Excerpted records →

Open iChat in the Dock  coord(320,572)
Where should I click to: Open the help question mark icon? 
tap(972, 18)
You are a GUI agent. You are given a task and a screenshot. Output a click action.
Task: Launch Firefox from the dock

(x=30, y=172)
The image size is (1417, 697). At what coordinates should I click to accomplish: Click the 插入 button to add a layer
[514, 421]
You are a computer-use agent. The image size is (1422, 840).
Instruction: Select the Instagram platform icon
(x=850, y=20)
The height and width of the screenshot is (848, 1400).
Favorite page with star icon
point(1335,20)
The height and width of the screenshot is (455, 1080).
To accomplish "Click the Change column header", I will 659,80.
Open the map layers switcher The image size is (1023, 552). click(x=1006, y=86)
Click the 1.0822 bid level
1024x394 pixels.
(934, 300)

Stated problem → Copy out every line of the records above word for word, with no changes.

Result of the task →
Open iChat in the Dock  coord(320,572)
Where should I click to: Open the help question mark icon? 
tap(972, 18)
You are a GUI agent. You are given a task and a screenshot. Output a click action.
Task: Launch Firefox from the dock

(x=30, y=172)
The image size is (1417, 697). At what coordinates should I click to accomplish: Click the 插入 button to add a layer
[514, 421]
You are a computer-use agent. The image size is (1422, 840).
Instruction: Select the Instagram platform icon
(x=850, y=20)
The height and width of the screenshot is (848, 1400).
Favorite page with star icon
point(1335,20)
The height and width of the screenshot is (455, 1080).
To accomplish "Click the Change column header", I will 659,80.
Open the map layers switcher The image size is (1023, 552). click(x=1006, y=86)
Click the 1.0822 bid level
1024x394 pixels.
(934, 300)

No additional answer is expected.